[23] Cancionero General, passim.—Moratin has given a list of the men of rank who contributed to this miscellany; it contains the names of the highest nobility of Spain. (Orig. del Teatro Español, Obras, tom. i. pp. 85, 86.) Castillo's Cancionero passed through several editions, the latest of which appeared in 1573. See a catalogue, not entirely complete, of the different Spanish Cancioneros in Bouterwek, Literatura Española, trad., p. 217.
[24] Cancionero General, pp. 83-89.—Oviedo, Quincuagenas, MS.
[25] Cancionero General, pp. 158-161.—Some meagre information of this person is given by Nic. Antonio, whose biographical notices may be often charged with deficiency in chronological data; a circumstance perhaps unavoidable from the obscurity of their subjects. Biblioteca Vetus, tom. ii. lib. 10, cap. 6.
[26] There are probably more direct puns in Petrarch's lyrics alone, than in all the Cancionero General. There is another kind of niaiserie, however, to which the Spanish poets were much addicted, being the transposition of the word in every variety of sense and combination; as, for example,
"Acordad Vuestros olvidos
Y olvida vuestros acuerdos
Porque tales desacuerdos
Acuerden vuestros sentidos," etc.
Cancionero General, fol. 226.
It was such subtilties as these, entricadas razones, as Cervantes calls them, that addled the brains of poor Don Quixote. Tom. i. cap. 1.
[27] Velasquez, Poesía Castellana, p. 122.—More than half a century later, the learned Ambrosio Morales complained of the barrenness of the Castilian, which he imputed to the too exclusive adoption of the Latin upon all subjects of dignity and importance.
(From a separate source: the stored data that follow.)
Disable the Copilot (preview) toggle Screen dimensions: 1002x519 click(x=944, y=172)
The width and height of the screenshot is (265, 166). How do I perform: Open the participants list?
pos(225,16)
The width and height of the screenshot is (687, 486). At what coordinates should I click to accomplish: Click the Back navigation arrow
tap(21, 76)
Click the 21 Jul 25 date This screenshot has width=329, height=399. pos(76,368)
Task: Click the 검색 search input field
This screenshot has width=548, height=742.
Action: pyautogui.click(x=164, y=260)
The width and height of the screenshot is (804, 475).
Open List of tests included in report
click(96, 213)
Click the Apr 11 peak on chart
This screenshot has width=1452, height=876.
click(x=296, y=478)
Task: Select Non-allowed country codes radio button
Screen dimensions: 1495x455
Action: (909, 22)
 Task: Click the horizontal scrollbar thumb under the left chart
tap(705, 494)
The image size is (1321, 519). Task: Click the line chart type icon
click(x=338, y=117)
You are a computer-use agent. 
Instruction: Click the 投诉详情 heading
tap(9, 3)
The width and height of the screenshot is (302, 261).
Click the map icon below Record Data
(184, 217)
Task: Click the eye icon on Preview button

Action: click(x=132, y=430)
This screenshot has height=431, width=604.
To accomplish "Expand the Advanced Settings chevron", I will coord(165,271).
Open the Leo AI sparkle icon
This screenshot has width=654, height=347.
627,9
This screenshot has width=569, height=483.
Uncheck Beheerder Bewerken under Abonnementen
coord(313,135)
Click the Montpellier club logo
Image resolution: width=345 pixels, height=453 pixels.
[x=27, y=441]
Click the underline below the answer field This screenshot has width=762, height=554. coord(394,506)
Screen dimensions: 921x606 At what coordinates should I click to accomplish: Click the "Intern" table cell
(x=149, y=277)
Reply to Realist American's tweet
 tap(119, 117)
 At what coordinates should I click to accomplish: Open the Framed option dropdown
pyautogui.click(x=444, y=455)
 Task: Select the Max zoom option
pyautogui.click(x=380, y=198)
Obras, tom. xiv. pp. 147, 148.
[28] L. Marineo, speaking of this accomplished nobleman, styles him "virum satis illustrem.—Eum enim poetam et philosophum natura formavit ac peperit." He unfortunately fell in a skirmish, five years after his father's death, in 1479. Mariana, Hist. de España, tom. ii. p. 531.
[29] An elaborate character of this Quixotic old cavalier may be found in Pulgar, Claros Varones, tit. 13.